In 1 Nephi 19, Nephi laid out what he hoped to establish through the prophecies that he quotes. In this chapter, he continues to use the words of Isaiah to illustrate his point that “and all the earth shall see the salvation of the Lord, saith the prophet; every nation, kindred, tongue and people shall be blessed” and that god “surely did show unto the prophets of old all things concerning them; and also he did show unto many concerning us.” Thus, he searches the words of Isaiah to show that he and his people have a role to play in the Lord’s scattering and gathering of Israel.

I was particularly struck by the addition to the first verse of this chapter. Whatever the source of this addition, this verse would have synced very closely with the prophecies of Lehi in Jerusalem and confirmed their divine vintage.

“And again: Hearken, O ye house of Israel, all ye that are broken off and are driven out because of the wickedness of the pastors of my people; yea, all ye that are broken off, that are scattered abroad, who are of my people, O house of Israel. Listen, O isles, unto me, and hearken ye people from far.”

Nephi’s people could relate to having been “driven out” because of the wickedness of the religious leaders of the time. They had seen those in Jerusalem persecute and attempt to kill their father, and experienced Laban’s murderous rage. And because of their father’s faith, they had been “broken off” and “scattered abroad” upon the “isles.” Thus, these word’s of Isaiah were further confirmation that God was mindful of them and that he spoke to them. Even though they were far from their land of birth, they were being asked to “listen” and to “hearken” to the words of God.

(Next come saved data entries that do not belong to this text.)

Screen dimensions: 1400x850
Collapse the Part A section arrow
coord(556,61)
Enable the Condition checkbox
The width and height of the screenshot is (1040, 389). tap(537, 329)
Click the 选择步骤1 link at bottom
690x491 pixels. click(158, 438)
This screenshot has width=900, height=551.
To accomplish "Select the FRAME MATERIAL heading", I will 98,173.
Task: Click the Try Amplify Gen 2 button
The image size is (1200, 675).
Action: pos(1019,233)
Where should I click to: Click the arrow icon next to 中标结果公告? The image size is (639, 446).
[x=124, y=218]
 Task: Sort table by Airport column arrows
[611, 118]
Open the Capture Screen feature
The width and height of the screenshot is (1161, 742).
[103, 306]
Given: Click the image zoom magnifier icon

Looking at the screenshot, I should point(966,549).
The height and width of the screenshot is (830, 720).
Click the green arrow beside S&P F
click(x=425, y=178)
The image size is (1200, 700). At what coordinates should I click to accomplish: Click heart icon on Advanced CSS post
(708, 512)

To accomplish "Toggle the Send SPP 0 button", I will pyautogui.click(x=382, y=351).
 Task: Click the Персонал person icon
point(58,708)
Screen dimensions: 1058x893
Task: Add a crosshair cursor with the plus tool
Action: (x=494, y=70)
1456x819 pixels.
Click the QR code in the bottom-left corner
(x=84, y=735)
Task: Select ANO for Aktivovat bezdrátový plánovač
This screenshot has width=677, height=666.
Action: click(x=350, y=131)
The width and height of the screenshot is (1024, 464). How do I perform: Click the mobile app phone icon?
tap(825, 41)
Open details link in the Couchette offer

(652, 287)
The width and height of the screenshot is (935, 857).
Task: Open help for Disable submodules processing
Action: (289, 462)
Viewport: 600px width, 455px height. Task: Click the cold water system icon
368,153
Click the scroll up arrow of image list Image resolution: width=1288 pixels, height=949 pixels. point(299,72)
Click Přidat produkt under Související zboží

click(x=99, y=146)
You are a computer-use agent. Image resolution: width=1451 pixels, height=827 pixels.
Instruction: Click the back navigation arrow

This chapter contains some truly profound promises that would have comforted the weary travelers of Lehi’s family as they stepped into a new world. God promises that he will never forget the covenant he has made with them.  He promises that he will guide and protect them and eventually will gather them together again.

All of these promises would have been glorious, but I suspect that one verse in particular would have stood out as especially meaningful. At least it did for me:

 And he said: It is a light thing that thou shouldst be my servant to raise up the tribes of Jacob, and to restore the preserved of Israel. I will also give thee for a light to the Gentiles, that thou mayest be my salvation unto the ends of the earth.”

Isaiah speaks messianically not only of the gathering of Israel, but also the spreading of the Gospel light to the gentiles and “unto the ends of the earth.” As a scattered people who would live in a strange land among strange customs and people, Isaiah’s words must have given Nephi and his people a sense of missionary purpose. Later, these words must have inspired efforts to reclaim their fallen brethren and those around them. They would have inspired a greater desire to be righteous and to do the work of God. They would have helped Nephi and his people realize that their dispersion allowed them to truly be tools in the hands of God.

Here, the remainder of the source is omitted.